Uploading the Custom Task to Visual Studio Team Services

To upload the custom task, we created to Visual Studio Team Services, we need to install tfx-cli globally and use it. To install tfx-cli globally execute the following command.

npm install -g tfx-cli

After installing the tfx-cli you need to login to your Visual Studio Team Services account using the cli. To do that you need 2 things, the Service URL for Visual Studio Team Services and a Personal Access Token (PAT). To get the Personal Access Token, navigate to your Visual Studio Team Services account and click on your profile avatar on the top right corner.


In the personal access token click on add button to create the new access token.


Add a name to the PAT and select all scopes and click on Create Token to create the personal access token.

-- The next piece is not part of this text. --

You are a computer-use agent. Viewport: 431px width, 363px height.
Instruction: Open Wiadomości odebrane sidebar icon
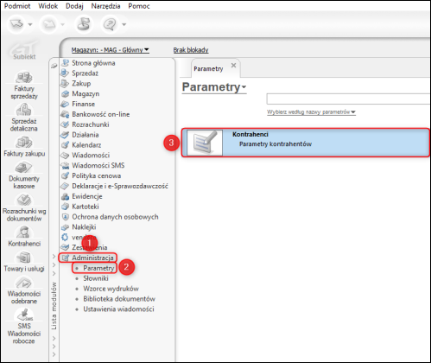pos(24,283)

One created copy the access token and go to the command line to login to Visual Studio Team Services.


Type in the following command to log in to Visual Studio Team Services and enter the Service URL and the Personal Access Token into the command line.

tfx login --authType pat


Now it’s time to upload the task to Visual Studio Team Services, use the following command to upload the custom task.

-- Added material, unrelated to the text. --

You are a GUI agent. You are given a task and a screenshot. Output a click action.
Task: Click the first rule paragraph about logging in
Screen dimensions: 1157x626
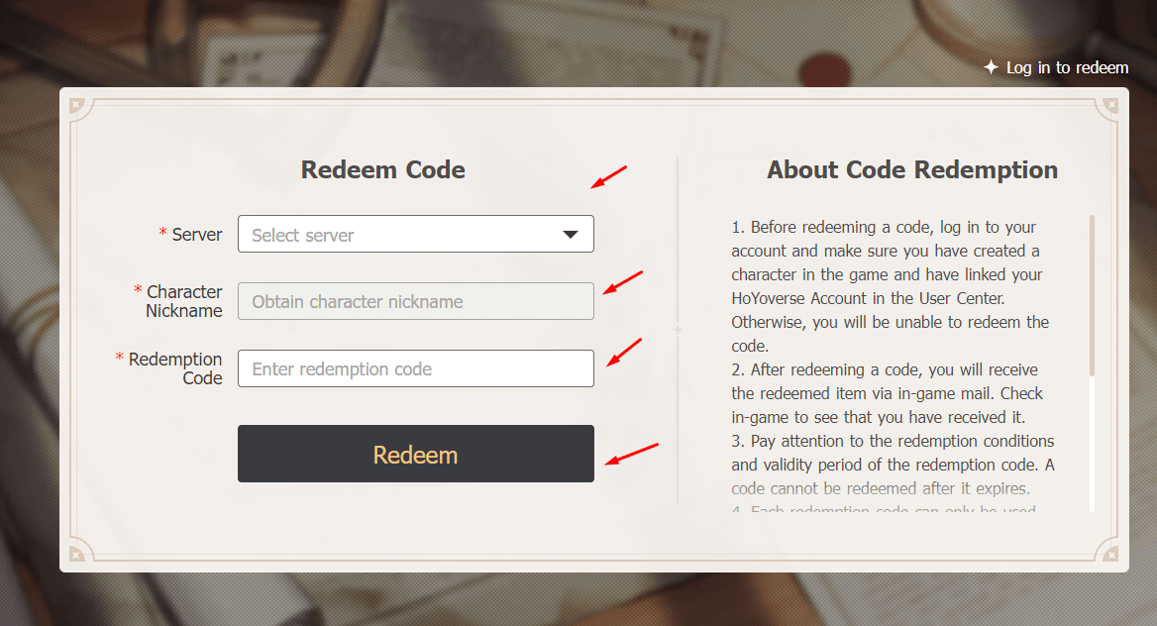[x=890, y=286]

tfx build tasks upload --task-path .\the-kvk-blog-task


Now the task is uploaded to your Visual Studio Team Services account. Now we can test it out using it in a build definition.

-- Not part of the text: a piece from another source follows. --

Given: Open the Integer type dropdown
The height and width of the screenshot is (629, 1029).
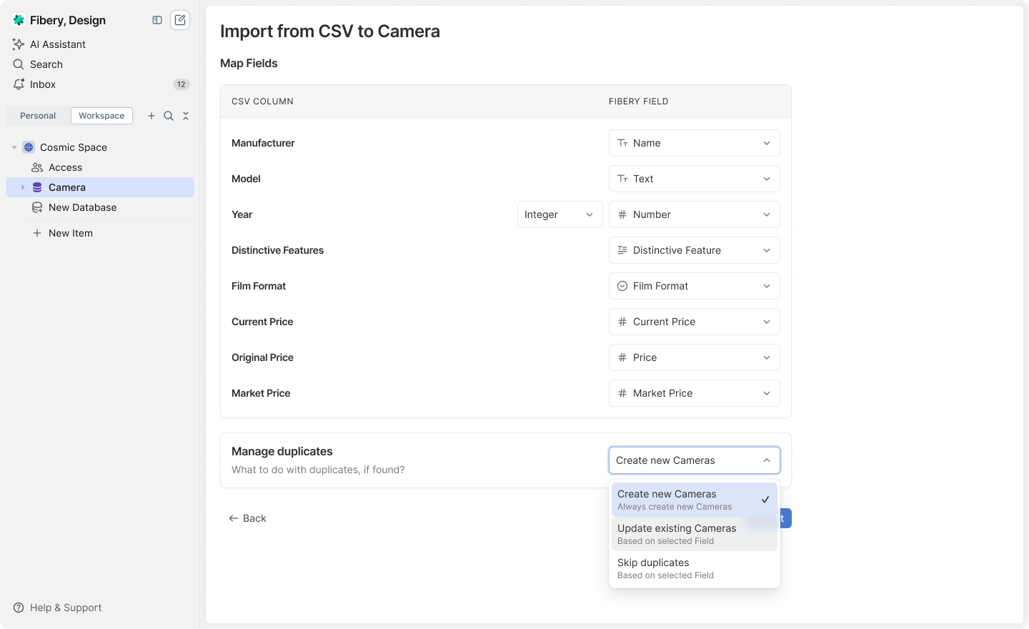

Search for the task in the available task list, and you will find the task. The display name is there with the description. Add the task to the build definition.


After adding the task, you will see that the instanceNameFormat we added is set as the Display Name and we also see the 2 groups we added and the 2 configuration values, First Name and Last Name. The First name is required. Add the values for First Name and Last Name, then queue a new build.


After the build is complete you can see the custom task has concatenated the values we entered and printed it out to the console.

What’s Next?

Let’s talk about what we can do after we create the task. At the moment, this task is only available privately for your Visual Studio Team Services account. No one else can use it. If you want to use it on Some Other Visual Studio Team Services account, you have to re-upload it after login into the second VSTS account.

But, you can publish the task to Visual Studio Marketplace if you want to share it with other users. On Visual Studio Marketplace, you can share it privately with selected Visual Studio Team Services accounts or you can make it available to the public so all Visual Studio Team Services and TFS users can use it by installing it. But to make it publicly available, you need to be a verified Visual Studio Marketplace Publisher. Also, you can associate a payment model with your custom tasks. You can easily make it available for free for other users or you can decide to make the custom task available only if you pay a certain amount. You can also associate trial periods for yours to try the task out, before buying.


In this article, we talked about how to use VSTS DevOps Task SDK to create custom Visual Studio Team Services tasks using Node.js and TypeScript and finally upload it to the Visual Studio Team Services account to be used in your custom build and deployment tasks. You can find the sample code in the GitHub Repository. I hope you enjoyed this article and I’ll see you in the next one.